How to Negotiate a Lower Credit Card APR in One Phone Call

About 70% of customers who simply ask get an APR reduction. Here's the exact 4-minute script.

Why this works

Banks measure success by retention. Losing a profitable customer to a balance transfer costs them more than reducing your APR. Most front-line reps have authority to cut your rate by 2–6 percentage points on the spot.

A 2023 LendingTree survey found 76% of cardholders who asked got a reduction — and most never tried.

The 4-minute script

  1. Call the number on the back of your card. Get past the menu to a live agent.
  2. Say: "Hi, I've been a customer for [X years]. I'm thinking about transferring my balance to a 0% offer I just got from [Citi/Wells Fargo]. Before I do, can you offer me a lower APR to keep my business?"
  3. The first offer is usually 2–3 points off. Pause, then ask: "Is that the best you can do? I was hoping to get closer to [X]%."
  4. If they say yes, confirm in writing via secure message after the call. If they say no, escalate to a retention department or hang up and call back (different rep, different luck).

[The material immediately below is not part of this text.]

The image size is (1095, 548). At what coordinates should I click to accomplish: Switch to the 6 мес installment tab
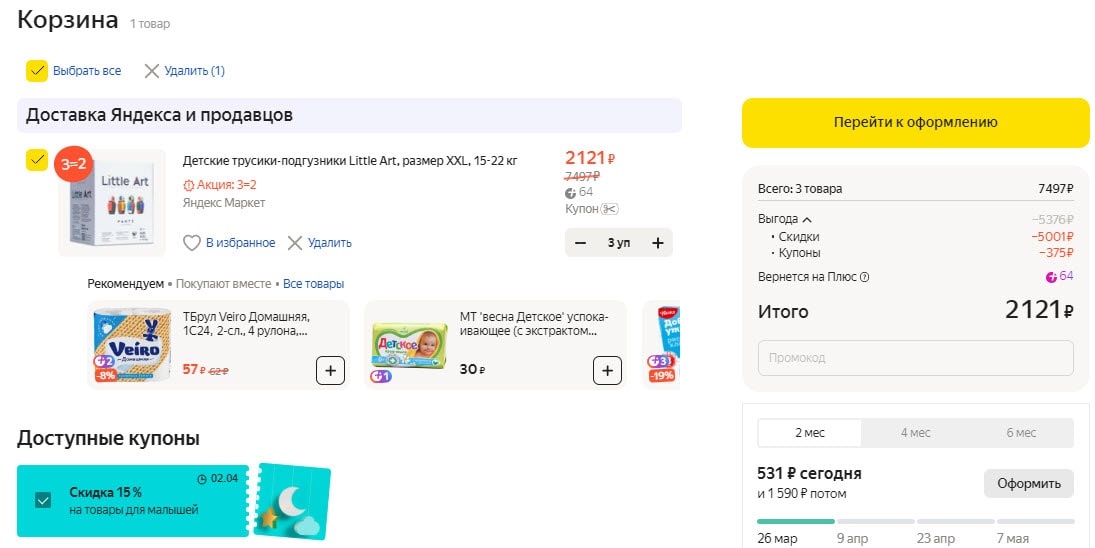[x=1021, y=433]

Why the threat of leaving works

It's not idle — competitor offers really exist:

  • Cite a specific real offer ("Citi sent me 0% for 21 months with a 3% fee").
  • Reference your good payment history.
  • Mention you have other cards you could shift spending to.

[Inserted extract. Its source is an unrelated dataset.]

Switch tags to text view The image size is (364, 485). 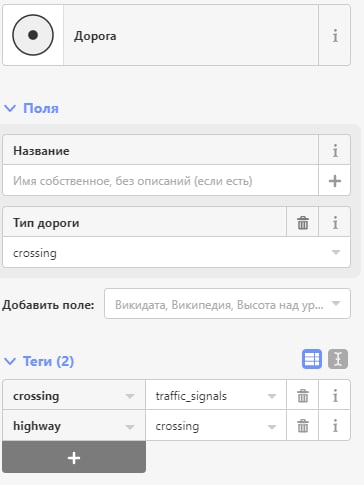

You don't have to actually transfer; you just have to be credible about it.

What if they refuse?

  • Wait 30 days and call again. Different rep, different mood, often different answer.
  • Apply for the transfer card you mentioned. Even if you don't ultimately use it, the new credit availability strengthens your next negotiation.
  • Pay down the balance below 30% utilization before asking again — they're more likely to keep a good-revolver customer.

Other things to ask for on the same call

While you have a friendly rep:

  • Annual fee waiver ($95–$695 cards often waive year 2 if asked).
  • Credit limit increase (soft pull usually).
  • Retention bonus — Amex and Chase often offer 5,000–20,000 points for renewing.
  • One-time fee reversal — late fee, overlimit fee, foreign transaction fee.

When negotiation won't work

  • You've been late multiple times in the last 6 months.
  • You're already at the issuer's promotional rate.
  • You're under 12 months on the account (no real history to leverage).
  • Your overall credit profile has deteriorated.

Bottom line

A 4-minute phone call has a 70%+ success rate of saving you several hundred dollars a year. Whether you carry a balance or not, lower APR is free insurance against future emergencies. Call your highest-APR card this week.